Les auteurs de l'initiative «La santé à un prix abordable» avaient choisi de ne pas évoquer dans les détails les modalités d'application de leur initiative. La guerre des chiffres désormais déclarée semble leur donner tort. Au risque de paraître capituler devant les attaques de leurs adversaires, Pascal Couchepin en tête, les initiants ont décidé de franchir une étape de plus. Ils proposent à présent un modèle de taux de prélèvement sur les salaires différent selon les cantons.

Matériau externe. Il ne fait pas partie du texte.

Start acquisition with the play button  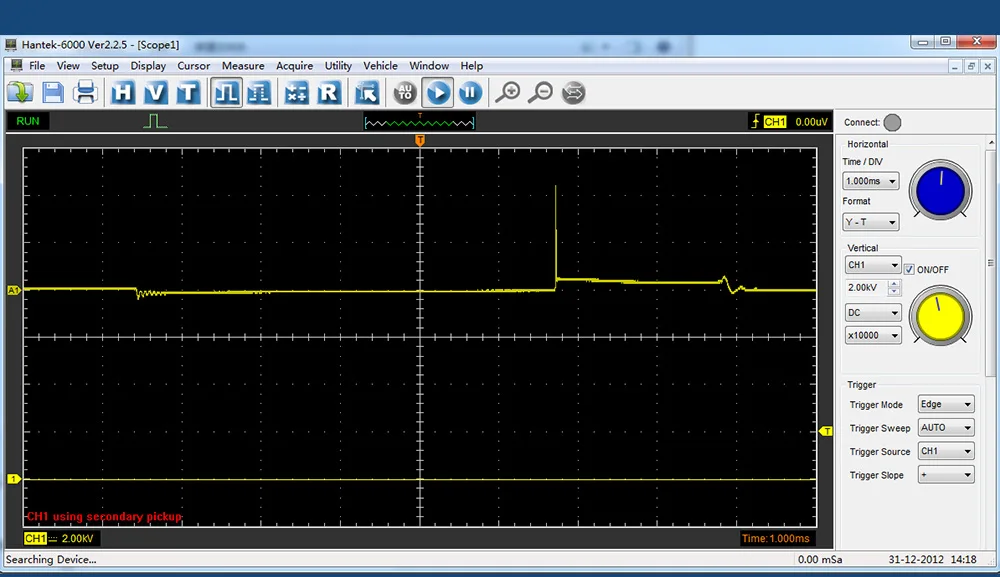click(438, 93)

Parmi les reproches qui leur sont adressés, le fait qu'un taux unique de prélèvement sur les revenus – indépendant des coûts de la santé – risquait d'avantager énormément les Genevois qui paient aujourd'hui le prix fort, tandis que les Appenzellois verraient leur prime grimper. Répondant à la critique dont ils ne nient pas le bien fondé, les auteurs du projet proposent de maintenir le taux moyen de 4,3% de prélèvement, mais d'échelonner les barèmes entre les cantons: du coup, Appenzell Rhodes-Intérieures paierait 3,3%, tandis que les Genevois verraient leur salaire ponctionné de 5,6%. Pour leur calcul, les initiants sont partis des différences de coûts de la santé entre ces deux extrêmes – 240% – et des intérêts politiques en jeu, explique le président du Comité d'initiative Jean-François Steiert. Genève souhaiterait sans doute que la différence ne soit pas du tout répercutée, à l'inverse de Saint-Gall ou Appenzell. Pour que tous les cantons y trouvent leur compte, les initiants ont opté pour le jugement de Salomon: ils ont répercuté les différences de coûts sur le taux de prélèvement en se basant non pas sur 240% de différence, mais sur 170%. Cela dit, tient à préciser le président du Comité d'initiative Jean-François Steiert, «il s'agit d'un modèle d'application parmi d'autres autorisés par le texte de l'initiative. Sans doute le plus réaliste dans la configuration politique actuelle.»

Variations justifiées

A l'Office fédéral des assurances sociales (OFAS), on n'a jamais caché qu'une telle adaptation du taux est jugée incompatible avec un système de primes selon le revenu, dont le postulat serait, qu'à finances et situation familiale égales, une personne paie le même prix où qu'il se trouve en Suisse. Jean-François Steiert répond qu'il ne voit pas en quoi une variation des primes selon le canton dans le modèle de l'initiative serait moins justifiée que les différences existant actuellement.